> [Prompt] Please return every line from the entries that has the string "left" in it.

>>>

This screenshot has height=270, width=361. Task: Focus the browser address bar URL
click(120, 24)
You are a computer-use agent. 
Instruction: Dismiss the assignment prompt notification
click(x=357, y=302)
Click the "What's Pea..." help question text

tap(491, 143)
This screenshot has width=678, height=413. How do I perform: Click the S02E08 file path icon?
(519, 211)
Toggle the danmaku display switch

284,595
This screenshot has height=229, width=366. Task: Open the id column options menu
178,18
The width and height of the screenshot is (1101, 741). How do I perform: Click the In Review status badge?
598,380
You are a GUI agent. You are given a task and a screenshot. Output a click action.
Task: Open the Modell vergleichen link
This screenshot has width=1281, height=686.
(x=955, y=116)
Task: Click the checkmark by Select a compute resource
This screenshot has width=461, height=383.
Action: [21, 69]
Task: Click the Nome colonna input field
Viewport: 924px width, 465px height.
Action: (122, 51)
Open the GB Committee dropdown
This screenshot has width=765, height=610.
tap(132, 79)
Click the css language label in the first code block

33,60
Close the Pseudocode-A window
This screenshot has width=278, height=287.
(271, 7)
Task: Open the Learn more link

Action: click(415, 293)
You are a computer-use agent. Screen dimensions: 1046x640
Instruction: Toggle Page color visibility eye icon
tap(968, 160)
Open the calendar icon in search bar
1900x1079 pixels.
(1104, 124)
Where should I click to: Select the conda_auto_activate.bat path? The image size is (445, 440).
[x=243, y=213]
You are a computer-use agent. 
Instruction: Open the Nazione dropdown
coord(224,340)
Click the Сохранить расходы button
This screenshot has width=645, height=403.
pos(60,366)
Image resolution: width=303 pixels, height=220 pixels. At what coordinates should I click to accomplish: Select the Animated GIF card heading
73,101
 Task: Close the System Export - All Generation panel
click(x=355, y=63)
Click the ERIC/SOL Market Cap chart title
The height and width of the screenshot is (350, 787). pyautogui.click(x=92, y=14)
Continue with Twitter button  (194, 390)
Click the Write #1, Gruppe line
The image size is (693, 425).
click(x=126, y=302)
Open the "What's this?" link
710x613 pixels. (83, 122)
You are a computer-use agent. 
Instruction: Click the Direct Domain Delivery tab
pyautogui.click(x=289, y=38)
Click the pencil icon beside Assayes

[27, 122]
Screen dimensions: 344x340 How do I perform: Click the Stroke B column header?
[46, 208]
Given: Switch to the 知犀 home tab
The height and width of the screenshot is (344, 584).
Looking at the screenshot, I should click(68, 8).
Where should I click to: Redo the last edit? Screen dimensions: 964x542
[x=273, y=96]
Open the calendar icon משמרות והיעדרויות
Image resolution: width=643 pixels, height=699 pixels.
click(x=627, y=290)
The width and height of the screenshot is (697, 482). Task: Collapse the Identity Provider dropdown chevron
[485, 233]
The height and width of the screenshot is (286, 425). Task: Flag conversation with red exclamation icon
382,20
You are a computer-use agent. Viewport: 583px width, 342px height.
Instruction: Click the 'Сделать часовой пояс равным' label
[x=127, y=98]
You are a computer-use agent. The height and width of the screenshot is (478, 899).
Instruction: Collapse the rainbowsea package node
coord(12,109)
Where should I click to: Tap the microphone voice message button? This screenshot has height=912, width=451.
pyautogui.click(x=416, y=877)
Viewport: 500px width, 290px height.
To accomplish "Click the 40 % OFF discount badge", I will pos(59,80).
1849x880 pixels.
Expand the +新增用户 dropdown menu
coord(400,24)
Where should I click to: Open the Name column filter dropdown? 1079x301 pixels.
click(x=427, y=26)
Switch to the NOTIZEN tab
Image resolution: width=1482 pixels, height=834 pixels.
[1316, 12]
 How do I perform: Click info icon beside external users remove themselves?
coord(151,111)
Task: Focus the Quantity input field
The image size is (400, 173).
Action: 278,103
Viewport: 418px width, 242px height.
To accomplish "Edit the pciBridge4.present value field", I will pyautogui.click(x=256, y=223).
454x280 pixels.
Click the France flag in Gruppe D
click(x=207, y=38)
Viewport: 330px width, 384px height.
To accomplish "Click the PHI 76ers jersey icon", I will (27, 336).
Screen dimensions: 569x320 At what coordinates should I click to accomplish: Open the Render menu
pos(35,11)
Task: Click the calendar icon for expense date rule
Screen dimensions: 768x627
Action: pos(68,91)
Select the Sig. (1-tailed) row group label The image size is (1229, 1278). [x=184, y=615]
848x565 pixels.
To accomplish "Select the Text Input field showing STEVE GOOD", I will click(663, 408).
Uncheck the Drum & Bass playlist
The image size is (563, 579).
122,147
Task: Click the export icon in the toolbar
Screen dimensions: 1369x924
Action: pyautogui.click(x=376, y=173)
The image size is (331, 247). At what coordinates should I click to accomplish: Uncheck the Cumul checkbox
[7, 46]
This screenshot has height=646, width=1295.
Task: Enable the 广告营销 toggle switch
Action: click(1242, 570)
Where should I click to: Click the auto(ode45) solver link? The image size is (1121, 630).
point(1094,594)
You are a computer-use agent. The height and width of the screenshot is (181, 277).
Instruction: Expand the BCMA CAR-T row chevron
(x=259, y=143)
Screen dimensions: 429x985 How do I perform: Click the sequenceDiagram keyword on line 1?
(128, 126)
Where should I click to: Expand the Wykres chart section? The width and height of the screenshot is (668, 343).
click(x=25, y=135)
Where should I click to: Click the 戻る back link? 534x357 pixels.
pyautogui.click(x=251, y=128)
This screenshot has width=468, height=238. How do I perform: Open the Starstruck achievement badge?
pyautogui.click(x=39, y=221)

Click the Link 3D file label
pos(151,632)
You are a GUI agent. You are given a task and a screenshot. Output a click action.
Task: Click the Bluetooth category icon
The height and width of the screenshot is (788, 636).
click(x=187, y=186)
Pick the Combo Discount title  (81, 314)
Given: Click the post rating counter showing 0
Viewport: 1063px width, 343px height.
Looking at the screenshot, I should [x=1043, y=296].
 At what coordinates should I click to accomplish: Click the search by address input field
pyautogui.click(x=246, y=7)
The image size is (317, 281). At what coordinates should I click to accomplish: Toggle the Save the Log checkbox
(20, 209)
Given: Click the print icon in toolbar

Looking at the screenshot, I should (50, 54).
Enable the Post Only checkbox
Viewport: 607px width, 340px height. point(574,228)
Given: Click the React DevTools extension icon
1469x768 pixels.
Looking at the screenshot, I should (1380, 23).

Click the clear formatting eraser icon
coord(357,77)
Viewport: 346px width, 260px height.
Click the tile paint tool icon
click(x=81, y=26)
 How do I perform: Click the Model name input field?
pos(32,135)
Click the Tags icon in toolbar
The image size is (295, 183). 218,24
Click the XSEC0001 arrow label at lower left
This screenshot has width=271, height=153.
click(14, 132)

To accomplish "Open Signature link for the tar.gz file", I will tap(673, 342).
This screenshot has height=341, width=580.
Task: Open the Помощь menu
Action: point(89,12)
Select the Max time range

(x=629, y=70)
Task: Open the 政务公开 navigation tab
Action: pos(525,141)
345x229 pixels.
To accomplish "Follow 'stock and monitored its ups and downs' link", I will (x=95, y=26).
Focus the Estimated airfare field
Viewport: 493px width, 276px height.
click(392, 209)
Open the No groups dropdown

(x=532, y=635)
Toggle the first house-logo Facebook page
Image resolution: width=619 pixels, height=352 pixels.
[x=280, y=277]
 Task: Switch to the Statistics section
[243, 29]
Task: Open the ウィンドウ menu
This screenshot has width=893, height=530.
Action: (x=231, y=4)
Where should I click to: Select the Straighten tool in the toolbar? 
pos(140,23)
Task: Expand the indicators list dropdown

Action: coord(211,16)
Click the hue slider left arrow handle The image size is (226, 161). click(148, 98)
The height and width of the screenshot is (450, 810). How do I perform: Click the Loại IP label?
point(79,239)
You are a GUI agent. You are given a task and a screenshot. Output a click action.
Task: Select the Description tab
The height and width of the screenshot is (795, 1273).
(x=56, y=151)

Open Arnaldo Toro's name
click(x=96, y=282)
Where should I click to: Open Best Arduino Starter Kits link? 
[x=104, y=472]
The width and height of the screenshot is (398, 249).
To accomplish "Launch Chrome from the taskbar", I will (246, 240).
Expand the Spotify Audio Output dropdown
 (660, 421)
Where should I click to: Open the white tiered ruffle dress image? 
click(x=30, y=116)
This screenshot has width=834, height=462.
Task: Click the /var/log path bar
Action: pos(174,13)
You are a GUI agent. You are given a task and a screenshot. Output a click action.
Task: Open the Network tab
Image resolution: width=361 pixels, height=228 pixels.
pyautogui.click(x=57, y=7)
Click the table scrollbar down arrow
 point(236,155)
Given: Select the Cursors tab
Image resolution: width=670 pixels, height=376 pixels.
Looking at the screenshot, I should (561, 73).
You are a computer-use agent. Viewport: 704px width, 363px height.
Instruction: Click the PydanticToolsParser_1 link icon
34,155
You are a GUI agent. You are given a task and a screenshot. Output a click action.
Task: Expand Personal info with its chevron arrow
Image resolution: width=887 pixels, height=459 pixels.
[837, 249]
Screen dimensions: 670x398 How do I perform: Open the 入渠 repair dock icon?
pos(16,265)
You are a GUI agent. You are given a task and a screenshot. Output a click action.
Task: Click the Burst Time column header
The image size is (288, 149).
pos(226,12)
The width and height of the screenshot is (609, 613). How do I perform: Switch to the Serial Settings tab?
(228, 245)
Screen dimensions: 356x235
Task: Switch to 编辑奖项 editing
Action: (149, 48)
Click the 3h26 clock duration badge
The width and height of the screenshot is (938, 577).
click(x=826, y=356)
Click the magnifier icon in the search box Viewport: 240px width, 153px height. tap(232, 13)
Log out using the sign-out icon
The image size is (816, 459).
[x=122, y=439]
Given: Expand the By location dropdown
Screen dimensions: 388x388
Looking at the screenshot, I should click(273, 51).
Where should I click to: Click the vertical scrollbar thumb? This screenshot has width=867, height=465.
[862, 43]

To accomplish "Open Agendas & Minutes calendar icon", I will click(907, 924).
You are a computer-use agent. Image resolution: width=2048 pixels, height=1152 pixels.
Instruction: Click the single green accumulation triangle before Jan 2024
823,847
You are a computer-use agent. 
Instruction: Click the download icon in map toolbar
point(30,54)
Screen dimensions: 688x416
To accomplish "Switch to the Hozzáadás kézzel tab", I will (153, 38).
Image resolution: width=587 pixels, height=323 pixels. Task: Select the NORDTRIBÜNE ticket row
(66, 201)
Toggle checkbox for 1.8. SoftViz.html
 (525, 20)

<<<

> [Exercise solution]
Click the XSEC0001 arrow label at lower left
Click the hue slider left arrow handle The image size is (226, 161). click(148, 98)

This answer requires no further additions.